Exminster Methodist Church, Main Road, Exminster EX6 8BT
Email firstname.lastname@example.org, Minister: Rev Ben Haslam, Telephone (01392) 256716
All services in the church are cancelled at this time
If you are interested in a weekly e- service please send a message to email@example.com
Also you may have a private communion with Reverend Ben via telephone. Please ring him to arrange one.Ruth 4 from Revd Ben Haslam
Here we are at the last chapter of Ruth! I remember someone telling me about a national park in Canada removed all its health and safety signs. You know the kind of thing – ‘Uneven surface’, Deep water’ etc. the number of accidents reported went down, not up. The reason being was that, visitors started thinking for themselves instead of being told what to do and their own brains provided all the health and safety instructions they needed. The book of Ruth is set in a society with little centralised authority governing everyone’s day to day lives, and so, over time, communities developed their own ways of doing business and holding themselves together. We catch in chapter four a fascinating glimpse of a way in which family lands were held together and family names carried on. Kinsman-redeemers were a kind of safety net, ensuring protection in the wider family circle for those who might find themselves vulnerable. There is a persistent myth that unless forced to do so, human beings will not look out for each other.
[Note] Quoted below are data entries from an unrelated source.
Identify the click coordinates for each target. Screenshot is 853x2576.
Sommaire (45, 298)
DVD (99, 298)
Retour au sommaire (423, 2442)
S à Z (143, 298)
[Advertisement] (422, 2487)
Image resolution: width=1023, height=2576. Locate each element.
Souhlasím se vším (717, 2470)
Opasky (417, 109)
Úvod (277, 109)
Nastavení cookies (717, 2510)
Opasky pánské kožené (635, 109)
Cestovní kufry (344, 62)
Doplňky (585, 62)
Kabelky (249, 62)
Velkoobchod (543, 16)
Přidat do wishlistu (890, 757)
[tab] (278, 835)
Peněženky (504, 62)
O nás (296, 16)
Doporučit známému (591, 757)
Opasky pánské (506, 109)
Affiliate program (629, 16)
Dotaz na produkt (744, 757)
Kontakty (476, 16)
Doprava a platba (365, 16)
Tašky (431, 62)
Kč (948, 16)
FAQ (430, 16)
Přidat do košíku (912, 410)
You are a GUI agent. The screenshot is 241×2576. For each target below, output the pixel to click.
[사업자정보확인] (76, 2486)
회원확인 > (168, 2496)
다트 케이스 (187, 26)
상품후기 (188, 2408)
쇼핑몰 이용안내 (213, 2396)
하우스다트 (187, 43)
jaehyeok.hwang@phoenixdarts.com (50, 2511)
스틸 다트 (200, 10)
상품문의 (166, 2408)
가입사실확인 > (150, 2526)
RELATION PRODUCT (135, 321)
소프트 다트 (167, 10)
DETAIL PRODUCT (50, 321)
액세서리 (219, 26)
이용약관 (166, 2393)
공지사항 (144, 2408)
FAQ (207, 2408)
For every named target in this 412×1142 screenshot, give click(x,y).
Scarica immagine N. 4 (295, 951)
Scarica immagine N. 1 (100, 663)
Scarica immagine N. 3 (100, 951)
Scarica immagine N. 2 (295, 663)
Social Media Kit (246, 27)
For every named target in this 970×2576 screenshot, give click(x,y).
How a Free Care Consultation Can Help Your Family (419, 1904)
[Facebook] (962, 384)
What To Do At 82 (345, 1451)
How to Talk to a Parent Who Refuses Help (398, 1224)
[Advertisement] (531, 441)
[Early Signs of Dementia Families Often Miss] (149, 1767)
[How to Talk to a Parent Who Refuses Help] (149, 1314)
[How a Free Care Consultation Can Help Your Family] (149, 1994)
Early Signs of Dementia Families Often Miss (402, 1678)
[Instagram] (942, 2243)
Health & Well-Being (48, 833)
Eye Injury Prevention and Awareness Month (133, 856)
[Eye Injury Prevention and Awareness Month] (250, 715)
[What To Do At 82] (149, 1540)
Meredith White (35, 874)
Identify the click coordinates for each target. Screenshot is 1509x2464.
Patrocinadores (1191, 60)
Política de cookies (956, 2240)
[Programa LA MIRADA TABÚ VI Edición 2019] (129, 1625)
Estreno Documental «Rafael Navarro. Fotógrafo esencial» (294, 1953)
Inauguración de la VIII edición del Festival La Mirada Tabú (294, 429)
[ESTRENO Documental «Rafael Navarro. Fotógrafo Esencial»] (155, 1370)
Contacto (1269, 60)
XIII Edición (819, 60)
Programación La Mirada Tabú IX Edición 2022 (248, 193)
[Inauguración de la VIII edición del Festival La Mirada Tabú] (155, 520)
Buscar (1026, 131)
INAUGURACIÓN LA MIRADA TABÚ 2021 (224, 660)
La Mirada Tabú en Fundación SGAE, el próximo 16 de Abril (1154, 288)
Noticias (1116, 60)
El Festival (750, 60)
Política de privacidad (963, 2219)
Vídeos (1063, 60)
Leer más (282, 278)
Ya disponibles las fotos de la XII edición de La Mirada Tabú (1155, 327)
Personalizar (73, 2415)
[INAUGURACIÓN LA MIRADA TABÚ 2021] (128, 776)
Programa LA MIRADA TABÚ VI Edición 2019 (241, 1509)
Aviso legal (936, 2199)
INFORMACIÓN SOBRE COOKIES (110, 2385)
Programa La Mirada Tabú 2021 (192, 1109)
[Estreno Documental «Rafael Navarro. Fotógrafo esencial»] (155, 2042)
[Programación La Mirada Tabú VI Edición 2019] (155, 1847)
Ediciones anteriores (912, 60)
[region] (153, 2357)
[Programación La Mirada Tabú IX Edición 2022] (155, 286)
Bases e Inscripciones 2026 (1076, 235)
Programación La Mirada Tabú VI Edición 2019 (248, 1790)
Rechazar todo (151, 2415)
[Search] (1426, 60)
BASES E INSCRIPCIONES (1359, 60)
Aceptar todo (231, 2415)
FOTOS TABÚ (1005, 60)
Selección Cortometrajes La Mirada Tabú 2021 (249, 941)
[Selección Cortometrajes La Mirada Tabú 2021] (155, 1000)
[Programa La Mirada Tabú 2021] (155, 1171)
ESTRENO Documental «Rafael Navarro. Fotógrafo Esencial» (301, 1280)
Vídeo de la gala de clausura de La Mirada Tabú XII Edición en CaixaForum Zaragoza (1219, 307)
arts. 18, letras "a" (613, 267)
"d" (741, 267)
In fact, evidence suggests that when they are not forced to do so, when they are not organised and bossed around from above, the better qualities of our species are allowed to shine. Partly, admittedly, this is self-interest. We realise our need of others, our lack of self-sufficiency and this is often healthy. The advent of Covid-19 to our shores, whilst showing up some individuals in a poor light, has brought out the best in many, many more. Here Boaz, determined to do the honourable thing, summons the nearer kinsman and offers him the chance to marry Ruth and so carry on Elimelech’s family name. He declines, and Boaz takes Ruth’s hand instead.
Thus our story comes to its touching conclusion. Except it doesn’t feel like a conclusion so much as a prelude. The last words of the book are a short genealogy culminating in the famous King David. We know, as the book’s original readers didn’t, that this family tree would one day boast an even more illustrious name – that of Jesus. There is no better illustration of the continuity of scripture. God’s is the guiding hand behind all these disparate characters, with their different personalities, their differing circumstances, living in different eras. By ending the book with this potted family tree, what we might have thought to be simply a sweet tale of ordinary folk suddenly connects to something much larger. The awesome history of God and His people which scripture records includes moments of high drama certainly, but the ordinary stuff of life is not overlooked. But for the list of names at the end, many original readers may perhaps have wondered why they should care about this tale of the travails of two apparently unremarkable women and their helpful relative. I like to think however, that they will have been encouraged to ponder their own lives and heartened to know that it is not beneath God’s notice. More than that, the everyday and seemingly insignificant daily round can be brought into God’s purposes and reverberate into time even after we ourselves are long gone. The things we do and say can have a remarkable afterlife. We don’t have to know the bigger picture to which our lives are providing some of the colours, or brush strokes. God can see to that, and blend the larger and smaller events of our lives onto His great canvas. Our bit is to do as Ruth does – remain faithful and committed with whatever He gives us. Faithfulness is all. Faithfulness is everything.